| Letter
The last two weeks have been dominated by the
post strike, by the rush to get the Biannually and
the Catalogue to the printer (why does
one always leave everything to the last minute?)
and by a day at the Frankfurt Book Fair to meet
the German publisher translating The
Far Cry, the French one translating Cheerful
Weather for the Wedding – and
a Spanish one whom I hope will be translating
something…
But we also had a Persephone event at the British
Film Institute which was hugely enjoyable – a
showing of the extraordinary Went
the Day Well? and Diary
for Timothy. Many of us had never seen
either, and most had never seen the latter, and
we were all inspired to try and see some more
of Humphrey
Jennings - here is a link to Mike
Leigh talking about him.
Then, last Tuesday, Persephone sponsored an
excellent PEN event
about women war reporters at the Guardian
Newsroom. Nicholas Murray wrote about it
here: bibliophilicblogger.blogspot.com.
Also last week I watched a dvd of Letter
from an Unknown Woman (1948) directed
by Max Ophuls who made The Reckless Moment (the
film based on The
Blank Wall, Persephone Book No.
42). Letter is an extraordinary
film, not only because of the camera work
but because of the character of the heroine,
Lisa, who dedicates her life to her love
for the philandering concert pianist Stefan.

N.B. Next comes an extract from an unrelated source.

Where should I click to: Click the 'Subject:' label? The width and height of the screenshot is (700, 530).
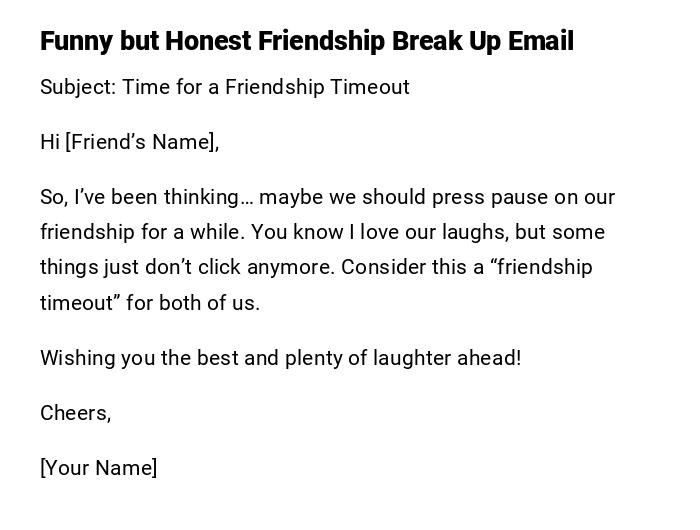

Some see this film as a romantic one about
unrequited love. But its deeper theme is
obsession, almost masochistic obsession.
John Fowles wrote about the 1922 Stefan Zweig
short story upon which the film was based: ‘An
intelligent modern woman may well find the
heroine’s endless self-denial hideously
improbable.’ We do, which is why Lisa
reminded me of Rosamond Lehmann’s heroines:
Olivia in The
Weather in the Streets is in love
in a very similar way to Lisa in the short
story and in the film. (I always feel that
Rosamond Lehmann’s novels, superbly
written and readable as they are, should
come with a health warning for young women:
they can make them think that love has to
have this element of obsession and self-denial.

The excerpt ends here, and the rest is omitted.